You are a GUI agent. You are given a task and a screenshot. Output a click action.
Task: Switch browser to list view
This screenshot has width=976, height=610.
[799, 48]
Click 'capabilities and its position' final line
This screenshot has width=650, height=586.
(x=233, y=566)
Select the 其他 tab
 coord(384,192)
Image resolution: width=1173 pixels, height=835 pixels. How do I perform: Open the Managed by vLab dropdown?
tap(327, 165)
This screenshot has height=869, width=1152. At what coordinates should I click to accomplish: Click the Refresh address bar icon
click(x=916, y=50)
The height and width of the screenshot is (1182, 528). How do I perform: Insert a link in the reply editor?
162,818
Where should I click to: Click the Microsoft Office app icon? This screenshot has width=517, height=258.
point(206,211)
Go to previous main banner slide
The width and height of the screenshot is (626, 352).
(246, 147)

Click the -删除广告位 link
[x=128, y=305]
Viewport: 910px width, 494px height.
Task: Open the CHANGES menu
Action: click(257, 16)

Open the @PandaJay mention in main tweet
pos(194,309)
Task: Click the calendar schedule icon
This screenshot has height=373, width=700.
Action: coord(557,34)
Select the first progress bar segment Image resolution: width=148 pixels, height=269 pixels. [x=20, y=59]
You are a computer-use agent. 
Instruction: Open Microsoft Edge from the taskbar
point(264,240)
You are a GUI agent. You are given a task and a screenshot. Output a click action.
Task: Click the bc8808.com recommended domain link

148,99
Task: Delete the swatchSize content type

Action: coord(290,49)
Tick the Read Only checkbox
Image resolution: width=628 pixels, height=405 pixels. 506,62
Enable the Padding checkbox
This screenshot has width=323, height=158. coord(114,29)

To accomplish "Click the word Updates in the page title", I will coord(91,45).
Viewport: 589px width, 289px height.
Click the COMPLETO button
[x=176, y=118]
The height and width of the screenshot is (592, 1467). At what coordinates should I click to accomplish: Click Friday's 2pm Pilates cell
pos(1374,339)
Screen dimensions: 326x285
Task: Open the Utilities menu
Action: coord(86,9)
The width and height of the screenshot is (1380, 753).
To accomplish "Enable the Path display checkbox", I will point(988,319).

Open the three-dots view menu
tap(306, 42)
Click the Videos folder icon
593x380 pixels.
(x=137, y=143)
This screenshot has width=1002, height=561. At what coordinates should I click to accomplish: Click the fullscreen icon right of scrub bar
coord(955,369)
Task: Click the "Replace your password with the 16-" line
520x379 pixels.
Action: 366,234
- - -
**EXERCISE BRIEF:** A single number is the answer: the count of lines above that include the string "will".

**RESULT FOR THIS TASK:** 2